Bamboo
I read every day, even if it’s only for 15-20 minutes, it’s one of the most important parts of my To-Do List. In the pages of each book are ideas and inspiration to get me to my best version of me. There’s a story I can lose myself in, escape the reality of the world, create a better reality in the present. There are tips, tools and instructions to help me grow every part of me. Books are fascinating. I’m starting to amass quite a collection these days, both the hard copy type and the ebook style. When I travel, I love to load up my iPad with a bunch of different books because I never really know what I’m going to be in the mood for. And because it’s a helluva lot lighter than attempting to stuff 15 different books into my carry-on.
I love to share and build upon ideas shared with me from these various books. Sometimes I feel like downloading the thoughts from my brain onto paper (sometimes virtual paper) helps me make sense of it all and it really helps me to deepen my understanding. When I dig down deep enough, I’m fairly certain that’s why I started this blog. I like to share experiences, thoughts, stuff in general. I figure that if I can do something for someone somewhere, even if I never know about it, then I’m spreading light in this world. And I believe it does. It’s what keeps me going.
When you know better, you can do better. That’s what caught my attention today. To be honest, it’s nothing I haven’t thought, said and believed before, but for some reason it caught my attention today when it jumped off the page of the book I’m reading. It got me thinking about my past experiences. I’ve been to many different seminars and workshops, read a ton of books and have been coached by some of the finest people I’ve ever met. So after all that, why do I still feel like I’m spinning my tires, stuck in the same spot I’ve been in for a while now?
Have you ever heard the story about a man and his bamboo tree? Every morning, he’d go out and water his tree. As with many neighborhoods, when you do something enough, the people start to notice. So they watch him out there watering his tree day after day, month after month, year after year. People begin asking him why he bothers because clearly nothing is happening. Perhaps the tree is a dud, they suggest. Others tell him to dig it up and plant a new one. The man smiles and continues on with watering the tree. People point, whisper, perhaps even make fun of him. After a while they get angry, thinking what does he know that they do not? Still the man faithfully waters his tree. The man has always had a choice: he can keep doing what he’s doing, believing that it will be everything he has hoped for or he can stop. He, like everyone else, can see no visible signs of growth or activity happening and it’s like this for 4 years. Some have their patience tested, wondering if the efforts will ever be rewarded. He chooses to believe and persist. In the 5th year, his bamboo tree sprouted 80 feet in 6 weeks.

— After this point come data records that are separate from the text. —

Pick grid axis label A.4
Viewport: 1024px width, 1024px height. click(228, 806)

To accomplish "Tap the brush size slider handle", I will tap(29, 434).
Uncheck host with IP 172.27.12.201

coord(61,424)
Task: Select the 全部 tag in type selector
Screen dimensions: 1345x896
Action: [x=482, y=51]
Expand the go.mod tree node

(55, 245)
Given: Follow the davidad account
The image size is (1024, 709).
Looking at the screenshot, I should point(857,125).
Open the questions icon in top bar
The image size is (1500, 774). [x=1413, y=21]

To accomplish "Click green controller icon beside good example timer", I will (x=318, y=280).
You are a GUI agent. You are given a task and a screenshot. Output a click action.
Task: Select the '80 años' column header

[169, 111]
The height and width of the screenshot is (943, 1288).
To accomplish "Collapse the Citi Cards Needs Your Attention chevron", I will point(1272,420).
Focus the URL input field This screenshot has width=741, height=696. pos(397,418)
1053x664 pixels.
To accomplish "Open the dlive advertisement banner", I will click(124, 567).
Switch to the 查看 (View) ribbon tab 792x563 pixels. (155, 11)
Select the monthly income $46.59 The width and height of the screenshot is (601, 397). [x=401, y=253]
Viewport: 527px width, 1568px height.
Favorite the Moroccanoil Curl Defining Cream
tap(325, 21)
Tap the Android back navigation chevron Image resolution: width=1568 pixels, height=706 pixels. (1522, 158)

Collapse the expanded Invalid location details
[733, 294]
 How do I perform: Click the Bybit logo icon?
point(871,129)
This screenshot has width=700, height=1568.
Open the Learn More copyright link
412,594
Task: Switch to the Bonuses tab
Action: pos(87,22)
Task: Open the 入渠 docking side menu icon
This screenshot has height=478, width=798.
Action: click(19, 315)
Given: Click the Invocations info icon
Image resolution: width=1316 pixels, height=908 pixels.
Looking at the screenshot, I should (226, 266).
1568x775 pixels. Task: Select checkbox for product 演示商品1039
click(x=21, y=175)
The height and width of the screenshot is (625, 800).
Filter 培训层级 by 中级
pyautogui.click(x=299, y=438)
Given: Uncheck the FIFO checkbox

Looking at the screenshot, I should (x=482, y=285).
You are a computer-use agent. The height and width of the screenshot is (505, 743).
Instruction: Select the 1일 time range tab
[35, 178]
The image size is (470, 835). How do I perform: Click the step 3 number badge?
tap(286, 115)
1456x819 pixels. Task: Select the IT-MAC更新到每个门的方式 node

Obviously the tree wasn’t dormant for the first 4 years. All of the work was being done beneath the surface, all where no one could see. You see, the root system needed to be strong enough to support the massive growth that was coming. If the foundation hadn’t grown first, there would have been no way to sustain the beautiful tree. I believe that’s how it is for most things. The growth has to come before the big reward and, most of the time, that work is done when no one is watching.
I’m no bamboo expert, so I don’t even know if that’s how bamboo works, but I do love the story. I love his belief in his vision. It doesn’t really matter what anyone else believes to be true, he carries on, undeterred by anyone or their opinions and it got me thinking. Millions of dollars are spent around the globe on growth opportunities. Seminars, books, conferences, classes. There are some people who come out of these experiences and they blaze a trail. Others have good intentions to, but never actually do anything. Why is that?
The difference is the individual. The difference is the belief they carry in themselves and what they’re doing. It must be unshakeable. Each and every thing you face in a day is won or lost between your ears, before the actual hands-on work has even begun. Your mind is your biggest cheerleader or your biggest headache. The thing is though, that behaviors can be changed and relearned. You have that power. I have that power. But we can’t change how someone else thinks or what they believe. We can be positive support, an uplifting coach or a great role model, but we can’t do it for anyone else. We must work on ourselves first and then we can share what we’ve learned, in hopes of inspiring someone else to keep going. There’s no magic formula. You have to do the work first.
I suppose that’s why I am where I am. I haven’t finished learning enough at this place yet. I need to work on my belief in me. Once I’ve got that going, then I believe I’ll begin to experience the changes I’m after. So from now on when people ask me why something is taking me so long to do or achieve, I’m just going to smile and tell them I’m bamboo.